***** Records supplied *****
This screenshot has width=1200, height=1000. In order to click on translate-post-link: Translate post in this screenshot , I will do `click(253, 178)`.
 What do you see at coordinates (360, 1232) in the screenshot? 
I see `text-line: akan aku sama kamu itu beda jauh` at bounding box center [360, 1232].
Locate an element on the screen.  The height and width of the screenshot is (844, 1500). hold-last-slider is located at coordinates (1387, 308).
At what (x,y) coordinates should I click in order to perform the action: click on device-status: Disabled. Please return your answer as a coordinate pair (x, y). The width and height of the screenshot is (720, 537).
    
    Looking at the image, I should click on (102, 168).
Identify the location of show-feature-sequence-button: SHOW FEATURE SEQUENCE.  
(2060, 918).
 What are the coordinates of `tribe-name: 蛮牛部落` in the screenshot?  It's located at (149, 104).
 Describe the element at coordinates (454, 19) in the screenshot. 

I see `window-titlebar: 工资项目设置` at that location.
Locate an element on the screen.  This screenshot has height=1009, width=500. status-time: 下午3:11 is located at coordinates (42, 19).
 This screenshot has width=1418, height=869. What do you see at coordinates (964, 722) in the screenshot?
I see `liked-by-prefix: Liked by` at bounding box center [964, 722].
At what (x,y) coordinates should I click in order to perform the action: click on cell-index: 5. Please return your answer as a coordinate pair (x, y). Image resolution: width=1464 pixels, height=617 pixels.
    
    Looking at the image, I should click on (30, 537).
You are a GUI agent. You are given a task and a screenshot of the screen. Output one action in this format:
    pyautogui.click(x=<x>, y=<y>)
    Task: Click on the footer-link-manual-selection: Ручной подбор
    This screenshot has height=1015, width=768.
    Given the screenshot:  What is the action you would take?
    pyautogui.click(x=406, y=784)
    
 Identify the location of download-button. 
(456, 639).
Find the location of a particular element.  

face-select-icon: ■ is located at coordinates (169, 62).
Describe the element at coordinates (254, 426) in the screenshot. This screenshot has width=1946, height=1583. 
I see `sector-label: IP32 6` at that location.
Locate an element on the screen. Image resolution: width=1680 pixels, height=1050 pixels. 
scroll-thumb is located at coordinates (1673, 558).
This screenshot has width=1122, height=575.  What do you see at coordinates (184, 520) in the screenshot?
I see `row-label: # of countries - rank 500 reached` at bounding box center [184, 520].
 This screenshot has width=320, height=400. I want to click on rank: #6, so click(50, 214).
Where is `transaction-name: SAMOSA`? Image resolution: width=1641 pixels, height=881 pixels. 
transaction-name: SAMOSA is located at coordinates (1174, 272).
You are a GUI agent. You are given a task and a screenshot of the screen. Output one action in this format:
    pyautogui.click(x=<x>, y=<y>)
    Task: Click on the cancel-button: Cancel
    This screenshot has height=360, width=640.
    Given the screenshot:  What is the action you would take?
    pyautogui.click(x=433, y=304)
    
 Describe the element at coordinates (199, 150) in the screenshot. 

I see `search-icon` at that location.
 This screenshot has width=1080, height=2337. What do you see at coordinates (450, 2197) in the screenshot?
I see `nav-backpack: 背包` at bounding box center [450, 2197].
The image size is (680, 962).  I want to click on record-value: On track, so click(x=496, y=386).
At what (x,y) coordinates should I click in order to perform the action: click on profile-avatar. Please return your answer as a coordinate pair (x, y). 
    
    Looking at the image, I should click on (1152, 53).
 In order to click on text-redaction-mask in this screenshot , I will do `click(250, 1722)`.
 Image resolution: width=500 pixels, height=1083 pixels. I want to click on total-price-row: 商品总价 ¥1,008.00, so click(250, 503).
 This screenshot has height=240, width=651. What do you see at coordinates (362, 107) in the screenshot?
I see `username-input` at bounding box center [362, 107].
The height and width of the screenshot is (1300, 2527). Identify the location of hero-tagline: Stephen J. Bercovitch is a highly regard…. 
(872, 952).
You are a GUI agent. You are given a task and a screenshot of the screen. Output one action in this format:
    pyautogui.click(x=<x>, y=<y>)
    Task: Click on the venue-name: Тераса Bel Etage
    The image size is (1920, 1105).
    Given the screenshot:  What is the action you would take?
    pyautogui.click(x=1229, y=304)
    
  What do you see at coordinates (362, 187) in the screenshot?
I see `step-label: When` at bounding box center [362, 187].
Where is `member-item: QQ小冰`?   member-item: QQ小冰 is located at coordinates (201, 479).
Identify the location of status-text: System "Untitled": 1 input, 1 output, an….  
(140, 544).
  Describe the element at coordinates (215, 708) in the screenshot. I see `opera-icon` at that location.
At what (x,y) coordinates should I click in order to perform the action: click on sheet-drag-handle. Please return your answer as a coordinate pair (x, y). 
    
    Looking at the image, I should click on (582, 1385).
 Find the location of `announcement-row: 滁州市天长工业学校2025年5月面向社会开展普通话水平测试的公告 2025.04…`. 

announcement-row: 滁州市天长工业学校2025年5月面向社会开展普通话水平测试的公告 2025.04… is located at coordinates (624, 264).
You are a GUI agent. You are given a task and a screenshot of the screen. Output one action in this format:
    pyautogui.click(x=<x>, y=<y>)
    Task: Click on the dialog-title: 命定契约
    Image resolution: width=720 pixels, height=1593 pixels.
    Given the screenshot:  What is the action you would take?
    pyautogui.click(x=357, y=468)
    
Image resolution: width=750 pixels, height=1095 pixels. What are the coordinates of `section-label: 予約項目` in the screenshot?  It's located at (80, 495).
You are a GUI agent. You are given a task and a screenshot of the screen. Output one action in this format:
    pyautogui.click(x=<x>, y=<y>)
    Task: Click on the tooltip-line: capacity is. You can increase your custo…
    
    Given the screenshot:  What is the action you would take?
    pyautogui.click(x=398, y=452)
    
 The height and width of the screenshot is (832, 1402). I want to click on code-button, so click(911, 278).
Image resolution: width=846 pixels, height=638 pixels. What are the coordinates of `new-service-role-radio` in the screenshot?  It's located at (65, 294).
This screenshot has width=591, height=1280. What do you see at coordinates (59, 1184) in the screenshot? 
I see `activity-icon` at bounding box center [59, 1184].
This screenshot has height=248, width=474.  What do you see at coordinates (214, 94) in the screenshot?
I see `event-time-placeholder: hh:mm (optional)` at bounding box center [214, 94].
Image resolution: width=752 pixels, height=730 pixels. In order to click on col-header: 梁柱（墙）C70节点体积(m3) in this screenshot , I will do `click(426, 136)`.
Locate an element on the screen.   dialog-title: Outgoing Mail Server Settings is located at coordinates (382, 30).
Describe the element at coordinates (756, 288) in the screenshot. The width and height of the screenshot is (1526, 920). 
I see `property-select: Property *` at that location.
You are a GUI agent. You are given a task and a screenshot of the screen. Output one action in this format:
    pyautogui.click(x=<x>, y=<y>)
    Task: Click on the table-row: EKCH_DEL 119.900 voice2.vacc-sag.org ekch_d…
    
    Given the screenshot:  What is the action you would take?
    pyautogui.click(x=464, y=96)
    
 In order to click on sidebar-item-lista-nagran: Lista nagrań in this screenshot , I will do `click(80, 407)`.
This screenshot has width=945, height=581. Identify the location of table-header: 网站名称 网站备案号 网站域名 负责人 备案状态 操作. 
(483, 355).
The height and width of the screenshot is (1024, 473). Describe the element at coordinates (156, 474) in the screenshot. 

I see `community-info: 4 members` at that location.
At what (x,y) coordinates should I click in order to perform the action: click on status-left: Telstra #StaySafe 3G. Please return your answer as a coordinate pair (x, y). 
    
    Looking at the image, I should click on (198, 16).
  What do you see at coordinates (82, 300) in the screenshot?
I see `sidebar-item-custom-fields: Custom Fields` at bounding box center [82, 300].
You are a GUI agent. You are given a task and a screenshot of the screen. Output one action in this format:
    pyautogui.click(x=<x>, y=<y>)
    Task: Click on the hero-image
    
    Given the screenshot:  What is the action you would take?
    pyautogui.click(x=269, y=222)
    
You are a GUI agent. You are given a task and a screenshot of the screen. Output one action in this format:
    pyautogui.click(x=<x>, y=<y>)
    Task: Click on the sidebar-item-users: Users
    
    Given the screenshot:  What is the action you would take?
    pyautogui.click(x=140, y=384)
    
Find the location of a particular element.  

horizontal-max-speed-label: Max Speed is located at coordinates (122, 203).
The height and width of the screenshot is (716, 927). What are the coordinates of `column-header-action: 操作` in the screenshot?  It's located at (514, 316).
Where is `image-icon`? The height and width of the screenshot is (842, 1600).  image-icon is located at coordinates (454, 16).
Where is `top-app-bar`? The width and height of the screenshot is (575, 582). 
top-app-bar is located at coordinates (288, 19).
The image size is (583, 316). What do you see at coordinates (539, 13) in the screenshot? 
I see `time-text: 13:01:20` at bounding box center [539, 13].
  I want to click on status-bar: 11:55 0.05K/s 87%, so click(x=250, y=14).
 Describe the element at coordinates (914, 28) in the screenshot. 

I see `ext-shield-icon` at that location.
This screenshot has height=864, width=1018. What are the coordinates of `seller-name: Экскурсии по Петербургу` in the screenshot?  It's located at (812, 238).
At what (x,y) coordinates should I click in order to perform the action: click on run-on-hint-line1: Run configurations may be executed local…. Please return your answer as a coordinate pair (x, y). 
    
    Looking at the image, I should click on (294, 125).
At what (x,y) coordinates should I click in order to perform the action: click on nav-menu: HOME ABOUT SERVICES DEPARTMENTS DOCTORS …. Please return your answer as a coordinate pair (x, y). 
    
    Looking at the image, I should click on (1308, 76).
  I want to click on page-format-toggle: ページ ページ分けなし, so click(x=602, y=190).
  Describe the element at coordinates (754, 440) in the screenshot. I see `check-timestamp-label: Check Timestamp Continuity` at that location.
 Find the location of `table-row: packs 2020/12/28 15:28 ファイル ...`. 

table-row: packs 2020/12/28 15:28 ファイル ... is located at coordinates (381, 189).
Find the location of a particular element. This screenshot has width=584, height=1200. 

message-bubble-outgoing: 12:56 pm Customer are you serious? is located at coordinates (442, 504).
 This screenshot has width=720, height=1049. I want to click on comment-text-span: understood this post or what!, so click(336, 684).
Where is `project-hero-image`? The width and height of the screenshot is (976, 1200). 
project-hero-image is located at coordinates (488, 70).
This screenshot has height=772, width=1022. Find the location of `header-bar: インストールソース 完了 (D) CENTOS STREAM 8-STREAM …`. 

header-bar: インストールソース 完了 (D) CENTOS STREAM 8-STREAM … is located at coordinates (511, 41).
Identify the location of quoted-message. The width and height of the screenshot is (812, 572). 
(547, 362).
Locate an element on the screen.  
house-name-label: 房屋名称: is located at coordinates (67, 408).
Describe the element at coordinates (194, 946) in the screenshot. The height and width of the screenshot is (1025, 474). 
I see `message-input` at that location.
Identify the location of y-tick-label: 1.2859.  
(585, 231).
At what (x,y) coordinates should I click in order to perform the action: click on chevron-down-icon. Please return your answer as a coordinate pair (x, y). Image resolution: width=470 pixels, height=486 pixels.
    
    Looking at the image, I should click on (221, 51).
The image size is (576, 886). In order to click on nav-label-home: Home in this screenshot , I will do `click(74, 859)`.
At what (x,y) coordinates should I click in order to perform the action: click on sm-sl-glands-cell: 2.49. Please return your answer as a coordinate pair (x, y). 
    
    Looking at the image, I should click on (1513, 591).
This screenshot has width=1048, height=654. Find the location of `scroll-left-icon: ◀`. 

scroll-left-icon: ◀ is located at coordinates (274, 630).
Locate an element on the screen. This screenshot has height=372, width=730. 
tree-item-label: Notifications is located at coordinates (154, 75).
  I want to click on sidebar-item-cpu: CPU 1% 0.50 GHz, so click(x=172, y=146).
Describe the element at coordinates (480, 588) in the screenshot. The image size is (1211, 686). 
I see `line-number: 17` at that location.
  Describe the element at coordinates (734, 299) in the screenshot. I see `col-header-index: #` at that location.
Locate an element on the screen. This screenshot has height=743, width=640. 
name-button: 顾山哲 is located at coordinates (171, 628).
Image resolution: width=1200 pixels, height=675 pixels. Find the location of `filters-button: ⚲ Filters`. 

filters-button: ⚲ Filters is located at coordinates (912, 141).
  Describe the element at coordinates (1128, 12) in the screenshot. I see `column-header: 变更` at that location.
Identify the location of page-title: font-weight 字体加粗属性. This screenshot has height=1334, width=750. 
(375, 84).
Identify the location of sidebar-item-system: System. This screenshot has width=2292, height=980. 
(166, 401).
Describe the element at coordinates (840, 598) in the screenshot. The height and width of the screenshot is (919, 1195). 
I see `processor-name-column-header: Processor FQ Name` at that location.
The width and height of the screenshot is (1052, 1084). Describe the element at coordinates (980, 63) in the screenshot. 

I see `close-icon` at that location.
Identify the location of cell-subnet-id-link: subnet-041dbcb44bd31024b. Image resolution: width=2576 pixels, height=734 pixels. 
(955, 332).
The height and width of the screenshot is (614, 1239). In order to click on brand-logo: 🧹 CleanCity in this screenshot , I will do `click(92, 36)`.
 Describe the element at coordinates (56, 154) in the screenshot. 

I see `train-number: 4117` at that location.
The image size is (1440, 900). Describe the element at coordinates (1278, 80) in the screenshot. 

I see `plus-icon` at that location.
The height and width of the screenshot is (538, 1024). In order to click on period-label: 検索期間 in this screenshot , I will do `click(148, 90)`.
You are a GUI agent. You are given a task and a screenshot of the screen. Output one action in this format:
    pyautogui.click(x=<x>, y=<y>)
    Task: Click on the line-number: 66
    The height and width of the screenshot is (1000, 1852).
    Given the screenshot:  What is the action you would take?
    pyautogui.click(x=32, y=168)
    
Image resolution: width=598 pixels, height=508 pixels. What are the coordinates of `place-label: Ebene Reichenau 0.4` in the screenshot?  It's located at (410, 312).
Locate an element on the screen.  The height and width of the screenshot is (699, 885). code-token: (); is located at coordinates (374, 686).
*****
• **The task**
Copy the listing above word for word, from the line with "This screenshot has width=1122, height=575." up to and including the line with "pyautogui.click(x=433, y=304)".

• **Response to this exercise**
This screenshot has width=1122, height=575.  What do you see at coordinates (184, 520) in the screenshot?
I see `row-label: # of countries - rank 500 reached` at bounding box center [184, 520].
 This screenshot has width=320, height=400. I want to click on rank: #6, so click(50, 214).
Where is `transaction-name: SAMOSA`? Image resolution: width=1641 pixels, height=881 pixels. 
transaction-name: SAMOSA is located at coordinates (1174, 272).
You are a GUI agent. You are given a task and a screenshot of the screen. Output one action in this format:
    pyautogui.click(x=<x>, y=<y>)
    Task: Click on the cancel-button: Cancel
    This screenshot has height=360, width=640.
    Given the screenshot:  What is the action you would take?
    pyautogui.click(x=433, y=304)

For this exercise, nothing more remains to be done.